Oleh sebab itu, menyimpulkan bahwa PWI Jaya dibekukan akibat putusan ini adalah kesalahan besar dan upaya pembodohan publik.

Majelis Hakim PN Jakarta Pusat, yang diketuai Dennie Arsan Fatrika dengan anggota Saptono serta Zulkifli Atjo, dalam putusan perkara 591/Pdt.G/2024/PN Jkt.Pst, menyatakan tiga hal:

  1. Mengabulkan eksepsi/keberatan tergugat.
  2. Menyatakan PN Jakarta Pusat tidak berwenang mengadili perkara ini.
  3. Menghukum penggugat untuk membayar biaya perkara.

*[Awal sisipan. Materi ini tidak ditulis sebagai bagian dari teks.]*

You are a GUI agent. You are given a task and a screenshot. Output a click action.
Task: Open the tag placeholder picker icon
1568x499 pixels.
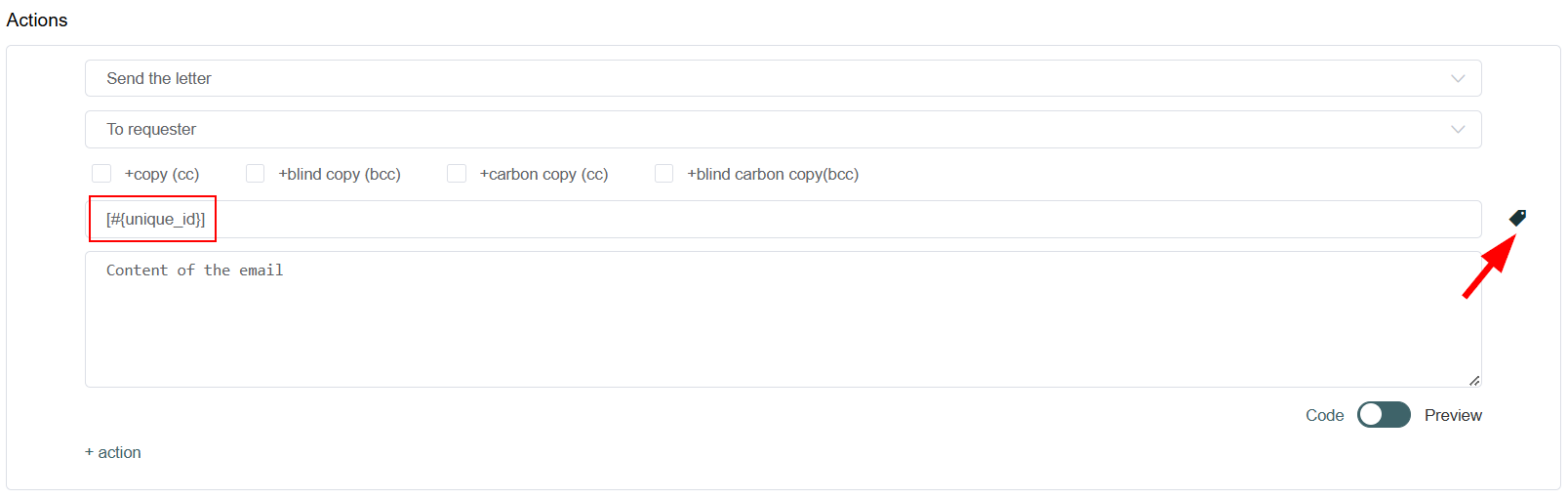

“Dengan demikian, masih terlalu prematur jika menyatakan bahwa putusan ini berarti pembekuan PWI Jaya. Itu tidak benar,” tegas Yusuf Ms.

Menurutnya, putusan tersebut harus ditelaah lebih dalam. Saat ini, pertimbangan hakim asli belum keluar—yang baru tersedia hanya nomor putusan dan amar putusan.

Oleh karena itu, masih terlalu dini bagi pihak-pihak tertentu untuk memelintir fakta hukum sesuai dengan kepentingannya.

Sekretaris Umum PWI Jaya, Arman Suparman, menambahkan bahwa amar putusan Majelis Hakim PN Jakarta Pusat harus dibaca dengan cermat dan jernih, agar tidak menimbulkan persepsi yang keliru.

“Majelis Hakim menyatakan bahwa PN Jakarta Pusat tidak berwenang mengadili perkara ini karena masuk dalam ranah kewenangan internal organisasi,” ujar Arman.

“Jika berbicara soal kompetensi absolut, maka ini adalah perkara yang harus diselesaikan secara internal organisasi, bukan di pengadilan,” lanjutnya.

Dengan putusan ini, PN Jakarta Pusat secara tegas menyatakan bahwa penyelesaian perkara harus dilakukan dalam ranah organisasi PWI, sesuai dengan Undang-Undang Organisasi Kemasyarakatan (UU Ormas) serta Peraturan Dasar dan Peraturan Rumah Tangga (PD/PRT) PWI.

Dari berbagai penjelasan tersebut, dapat disimpulkan bahwa putusan PN Jakarta Pusat tidak membekukan PWI Jaya.

Justru, putusan ini menegaskan bahwa penyelesaian konflik di tubuh organisasi harus diselesaikan secara internal.

PWI Jaya, di bawah kepemimpinan Kesit Budi Handoyo, tetap berjalan solid dan profesional.

Segala upaya pemelintiran informasi yang mengesankan sebaliknya adalah bentuk kesalahan interpretasi hukum atau kesengajaan untuk menciptakan opini menyesatkan.

“Kami tetap berjalan sesuai aturan dan program kerja tetap terlaksana. Tidak ada yang berubah, tidak ada yang dibekukan,” pungkas Kesit Budi Handoyo.